# Moebius' New CREATURE arrival date?



## ERVysther (May 2, 2009)

Any news on when this one is popping up? 

I saw a release date on the Monsters In Motion site of 12/12/12.

http://www.monstersinmotion.com/car...2/creature-with-julia-adams-model-kit-p-17101


----------



## DinoMike (Jan 1, 1970)

Frank mentioned on the Moebius Facebook page that's it's looking like sometime in the 1st quarter of 2013. Box art issues held it up.


----------



## Jimmy B (Apr 19, 2000)

I think late January-ish
Meantime Enjoy Krogar, Drac Delux, New Ironman, Catwoman ect ect ect


----------



## painter x (Oct 15, 2006)

This is the one I have been waiting for


----------



## Moebius (Mar 15, 2007)

They hit port in California on January 14th. Depending on customs and port traffic, they should be on the road to distributors in less than two weeks.


----------



## deadmanincfan (Mar 11, 2008)

Once again Frank and company deliver styrene goodness! Thankee, sir!


----------



## painter x (Oct 15, 2006)

Moebius said:


> They hit port in California on January 14th. Depending on customs and port traffic, they should be on the road to distributors in less than two weeks.
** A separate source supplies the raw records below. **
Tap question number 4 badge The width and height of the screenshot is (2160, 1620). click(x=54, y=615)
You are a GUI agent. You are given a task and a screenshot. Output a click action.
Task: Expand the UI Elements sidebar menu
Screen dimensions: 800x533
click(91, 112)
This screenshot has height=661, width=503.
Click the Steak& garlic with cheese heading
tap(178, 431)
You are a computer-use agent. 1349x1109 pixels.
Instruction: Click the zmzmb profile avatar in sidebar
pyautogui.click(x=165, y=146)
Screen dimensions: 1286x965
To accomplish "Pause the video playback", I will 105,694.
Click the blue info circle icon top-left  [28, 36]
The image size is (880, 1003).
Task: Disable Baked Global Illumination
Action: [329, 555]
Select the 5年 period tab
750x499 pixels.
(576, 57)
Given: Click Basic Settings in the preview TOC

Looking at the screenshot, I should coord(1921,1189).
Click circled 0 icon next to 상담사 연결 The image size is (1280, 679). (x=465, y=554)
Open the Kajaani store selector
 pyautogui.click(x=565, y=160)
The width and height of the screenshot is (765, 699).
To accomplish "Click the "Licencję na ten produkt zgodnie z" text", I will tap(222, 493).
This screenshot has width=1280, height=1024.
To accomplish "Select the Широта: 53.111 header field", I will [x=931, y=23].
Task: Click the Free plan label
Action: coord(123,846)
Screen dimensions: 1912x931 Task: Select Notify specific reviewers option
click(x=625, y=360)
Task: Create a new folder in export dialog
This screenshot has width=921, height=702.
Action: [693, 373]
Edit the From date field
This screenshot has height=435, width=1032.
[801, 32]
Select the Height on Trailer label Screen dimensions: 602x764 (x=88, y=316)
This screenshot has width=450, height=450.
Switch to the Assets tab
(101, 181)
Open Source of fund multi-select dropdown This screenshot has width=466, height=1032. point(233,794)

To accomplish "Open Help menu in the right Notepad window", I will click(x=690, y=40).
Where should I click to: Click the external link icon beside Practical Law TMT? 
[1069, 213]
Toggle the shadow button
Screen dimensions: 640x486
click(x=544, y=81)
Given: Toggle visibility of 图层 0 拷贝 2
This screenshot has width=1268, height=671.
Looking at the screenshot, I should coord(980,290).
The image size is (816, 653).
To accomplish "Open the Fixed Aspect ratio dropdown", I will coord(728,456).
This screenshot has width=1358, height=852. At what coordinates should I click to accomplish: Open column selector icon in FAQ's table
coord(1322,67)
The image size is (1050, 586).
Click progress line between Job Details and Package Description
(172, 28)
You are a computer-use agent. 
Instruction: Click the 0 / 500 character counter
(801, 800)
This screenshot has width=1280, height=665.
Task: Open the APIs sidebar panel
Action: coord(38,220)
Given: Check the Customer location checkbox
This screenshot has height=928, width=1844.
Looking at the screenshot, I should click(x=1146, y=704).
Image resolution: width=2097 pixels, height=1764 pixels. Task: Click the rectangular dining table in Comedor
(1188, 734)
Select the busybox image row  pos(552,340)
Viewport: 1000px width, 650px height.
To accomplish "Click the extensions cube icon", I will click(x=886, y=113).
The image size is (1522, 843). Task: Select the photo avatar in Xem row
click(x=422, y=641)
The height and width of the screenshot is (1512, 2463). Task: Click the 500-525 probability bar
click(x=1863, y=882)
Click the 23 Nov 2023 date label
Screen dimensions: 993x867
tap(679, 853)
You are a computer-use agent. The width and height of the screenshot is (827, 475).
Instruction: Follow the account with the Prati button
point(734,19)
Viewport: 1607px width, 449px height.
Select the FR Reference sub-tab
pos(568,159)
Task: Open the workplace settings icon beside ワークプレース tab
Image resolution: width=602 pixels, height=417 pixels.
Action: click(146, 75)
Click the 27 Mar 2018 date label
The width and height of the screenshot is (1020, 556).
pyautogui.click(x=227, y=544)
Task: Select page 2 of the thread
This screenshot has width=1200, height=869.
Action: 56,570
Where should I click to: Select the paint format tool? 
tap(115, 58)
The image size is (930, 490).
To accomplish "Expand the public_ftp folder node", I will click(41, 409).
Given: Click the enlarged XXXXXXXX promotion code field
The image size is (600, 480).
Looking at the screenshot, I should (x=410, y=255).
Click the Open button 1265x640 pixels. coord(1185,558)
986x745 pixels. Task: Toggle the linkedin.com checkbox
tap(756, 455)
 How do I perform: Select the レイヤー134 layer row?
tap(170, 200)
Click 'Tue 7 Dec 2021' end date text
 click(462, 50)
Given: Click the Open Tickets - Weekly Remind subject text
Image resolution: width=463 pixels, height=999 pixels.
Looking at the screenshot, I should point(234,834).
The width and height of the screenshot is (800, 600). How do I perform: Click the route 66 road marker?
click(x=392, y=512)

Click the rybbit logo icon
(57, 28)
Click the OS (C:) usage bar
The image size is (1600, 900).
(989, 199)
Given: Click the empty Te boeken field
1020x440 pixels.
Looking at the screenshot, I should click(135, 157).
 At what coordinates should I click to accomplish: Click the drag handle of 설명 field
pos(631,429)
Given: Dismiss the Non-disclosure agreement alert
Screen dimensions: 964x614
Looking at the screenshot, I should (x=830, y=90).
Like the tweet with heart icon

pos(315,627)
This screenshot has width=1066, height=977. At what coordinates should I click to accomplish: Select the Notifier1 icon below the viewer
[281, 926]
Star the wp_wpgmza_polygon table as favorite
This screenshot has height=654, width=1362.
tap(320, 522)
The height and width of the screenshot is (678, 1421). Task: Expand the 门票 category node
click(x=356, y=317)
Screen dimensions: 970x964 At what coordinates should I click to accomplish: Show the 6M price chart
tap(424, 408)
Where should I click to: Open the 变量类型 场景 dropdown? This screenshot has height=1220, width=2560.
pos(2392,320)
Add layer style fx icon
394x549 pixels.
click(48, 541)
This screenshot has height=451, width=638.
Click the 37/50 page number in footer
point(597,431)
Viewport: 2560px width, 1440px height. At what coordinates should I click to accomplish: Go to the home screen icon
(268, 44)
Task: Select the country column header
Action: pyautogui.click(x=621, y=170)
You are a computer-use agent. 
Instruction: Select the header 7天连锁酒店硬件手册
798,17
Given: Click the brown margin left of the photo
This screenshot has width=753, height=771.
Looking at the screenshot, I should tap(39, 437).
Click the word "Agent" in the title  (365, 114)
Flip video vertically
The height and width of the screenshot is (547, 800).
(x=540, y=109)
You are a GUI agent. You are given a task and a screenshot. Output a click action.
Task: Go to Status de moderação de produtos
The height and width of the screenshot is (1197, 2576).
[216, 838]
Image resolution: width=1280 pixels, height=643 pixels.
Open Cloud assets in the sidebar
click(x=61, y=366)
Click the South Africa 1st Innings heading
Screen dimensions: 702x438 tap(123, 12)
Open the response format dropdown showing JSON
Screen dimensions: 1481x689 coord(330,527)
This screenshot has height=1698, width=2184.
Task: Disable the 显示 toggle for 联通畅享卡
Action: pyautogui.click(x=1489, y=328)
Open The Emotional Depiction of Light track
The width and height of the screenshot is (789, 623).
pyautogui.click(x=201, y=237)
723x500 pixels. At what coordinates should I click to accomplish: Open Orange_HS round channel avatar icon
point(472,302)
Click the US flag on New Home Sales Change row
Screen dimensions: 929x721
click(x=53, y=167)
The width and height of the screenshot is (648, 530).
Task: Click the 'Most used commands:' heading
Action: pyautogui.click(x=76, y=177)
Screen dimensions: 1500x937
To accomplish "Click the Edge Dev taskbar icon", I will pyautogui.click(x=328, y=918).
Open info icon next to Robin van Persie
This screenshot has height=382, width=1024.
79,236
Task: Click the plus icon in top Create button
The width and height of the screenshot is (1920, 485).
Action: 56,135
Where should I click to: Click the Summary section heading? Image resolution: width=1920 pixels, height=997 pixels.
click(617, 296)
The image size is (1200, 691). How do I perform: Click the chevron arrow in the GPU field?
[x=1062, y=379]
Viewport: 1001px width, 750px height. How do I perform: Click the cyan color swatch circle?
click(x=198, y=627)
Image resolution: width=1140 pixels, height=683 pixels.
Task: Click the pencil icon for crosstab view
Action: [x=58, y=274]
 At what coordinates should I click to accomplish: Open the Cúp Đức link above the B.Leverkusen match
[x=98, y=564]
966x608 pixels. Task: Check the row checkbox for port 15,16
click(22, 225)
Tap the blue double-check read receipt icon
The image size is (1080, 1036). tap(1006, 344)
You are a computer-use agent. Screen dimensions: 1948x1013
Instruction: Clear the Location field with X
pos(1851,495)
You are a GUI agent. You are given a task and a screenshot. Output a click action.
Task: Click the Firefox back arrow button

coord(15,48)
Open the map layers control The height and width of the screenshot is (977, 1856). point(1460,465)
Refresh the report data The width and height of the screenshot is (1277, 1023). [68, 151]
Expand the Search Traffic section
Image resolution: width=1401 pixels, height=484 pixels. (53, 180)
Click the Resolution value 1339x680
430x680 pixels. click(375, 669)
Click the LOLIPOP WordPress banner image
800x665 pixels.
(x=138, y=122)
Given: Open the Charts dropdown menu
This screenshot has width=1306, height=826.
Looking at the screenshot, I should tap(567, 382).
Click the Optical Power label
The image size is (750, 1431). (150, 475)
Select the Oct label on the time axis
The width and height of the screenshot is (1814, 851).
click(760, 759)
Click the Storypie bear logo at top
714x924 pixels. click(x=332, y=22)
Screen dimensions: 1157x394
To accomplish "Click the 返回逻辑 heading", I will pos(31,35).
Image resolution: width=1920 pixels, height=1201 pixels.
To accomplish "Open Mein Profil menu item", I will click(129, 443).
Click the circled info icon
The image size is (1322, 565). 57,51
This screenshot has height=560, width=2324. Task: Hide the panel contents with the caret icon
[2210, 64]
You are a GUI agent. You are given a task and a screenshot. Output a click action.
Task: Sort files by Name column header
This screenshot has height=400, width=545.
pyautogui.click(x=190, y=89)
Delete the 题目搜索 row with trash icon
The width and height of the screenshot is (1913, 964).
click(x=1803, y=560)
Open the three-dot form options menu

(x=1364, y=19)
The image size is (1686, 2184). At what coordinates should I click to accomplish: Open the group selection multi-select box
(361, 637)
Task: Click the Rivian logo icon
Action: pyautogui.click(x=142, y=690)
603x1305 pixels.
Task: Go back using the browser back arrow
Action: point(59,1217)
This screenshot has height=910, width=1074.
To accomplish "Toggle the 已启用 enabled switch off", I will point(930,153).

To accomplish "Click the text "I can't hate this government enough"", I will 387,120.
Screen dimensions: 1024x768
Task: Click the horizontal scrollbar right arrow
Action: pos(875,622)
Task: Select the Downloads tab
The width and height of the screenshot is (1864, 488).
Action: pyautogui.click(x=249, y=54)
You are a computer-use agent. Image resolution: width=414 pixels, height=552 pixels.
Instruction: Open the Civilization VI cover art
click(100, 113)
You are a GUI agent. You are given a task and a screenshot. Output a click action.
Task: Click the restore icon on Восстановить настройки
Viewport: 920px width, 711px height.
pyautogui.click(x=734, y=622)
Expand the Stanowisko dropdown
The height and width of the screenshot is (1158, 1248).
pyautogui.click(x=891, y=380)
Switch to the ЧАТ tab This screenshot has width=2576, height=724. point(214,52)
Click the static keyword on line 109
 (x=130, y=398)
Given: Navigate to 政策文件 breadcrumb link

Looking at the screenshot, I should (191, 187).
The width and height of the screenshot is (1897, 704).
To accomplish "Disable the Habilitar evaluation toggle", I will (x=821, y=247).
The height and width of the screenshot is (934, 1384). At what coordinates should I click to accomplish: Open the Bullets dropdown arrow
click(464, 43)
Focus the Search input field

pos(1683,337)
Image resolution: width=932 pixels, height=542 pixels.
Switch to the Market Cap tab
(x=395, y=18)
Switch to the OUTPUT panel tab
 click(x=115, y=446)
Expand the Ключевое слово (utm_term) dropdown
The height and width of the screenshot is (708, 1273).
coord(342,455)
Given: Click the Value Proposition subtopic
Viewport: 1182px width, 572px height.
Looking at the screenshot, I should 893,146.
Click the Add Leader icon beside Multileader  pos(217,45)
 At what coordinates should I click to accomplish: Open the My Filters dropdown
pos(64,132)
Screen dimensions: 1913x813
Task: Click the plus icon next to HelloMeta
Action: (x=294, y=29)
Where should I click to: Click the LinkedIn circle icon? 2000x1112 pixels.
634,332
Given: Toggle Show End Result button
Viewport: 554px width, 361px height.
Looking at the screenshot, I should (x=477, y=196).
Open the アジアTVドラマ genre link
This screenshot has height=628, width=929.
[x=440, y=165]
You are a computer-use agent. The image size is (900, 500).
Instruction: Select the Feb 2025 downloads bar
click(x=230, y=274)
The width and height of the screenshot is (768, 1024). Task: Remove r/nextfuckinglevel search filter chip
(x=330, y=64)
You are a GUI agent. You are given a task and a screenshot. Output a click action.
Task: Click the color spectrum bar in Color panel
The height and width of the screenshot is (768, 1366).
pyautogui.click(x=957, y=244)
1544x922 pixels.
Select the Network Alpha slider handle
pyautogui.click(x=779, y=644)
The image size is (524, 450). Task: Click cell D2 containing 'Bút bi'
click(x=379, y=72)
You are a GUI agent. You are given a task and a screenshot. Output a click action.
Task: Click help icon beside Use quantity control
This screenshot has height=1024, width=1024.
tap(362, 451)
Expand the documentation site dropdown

This is great news Now we must dance


----------



## Zombie_61 (Apr 21, 2004)

Moebius said:


> They hit port in California on January 14th. Depending on customs and port traffic, they should be on the road to distributors in less than two weeks.


Jeez, you guys work fast! :thumbsup:


----------



## djnick66 (May 2, 2008)

Good news I was waiting to buy Kogar, Dracula and the Creature together...


----------



## Mitchellmania (Feb 14, 2002)

Great timing! I'm almost finished with my Custom Dracula !!


----------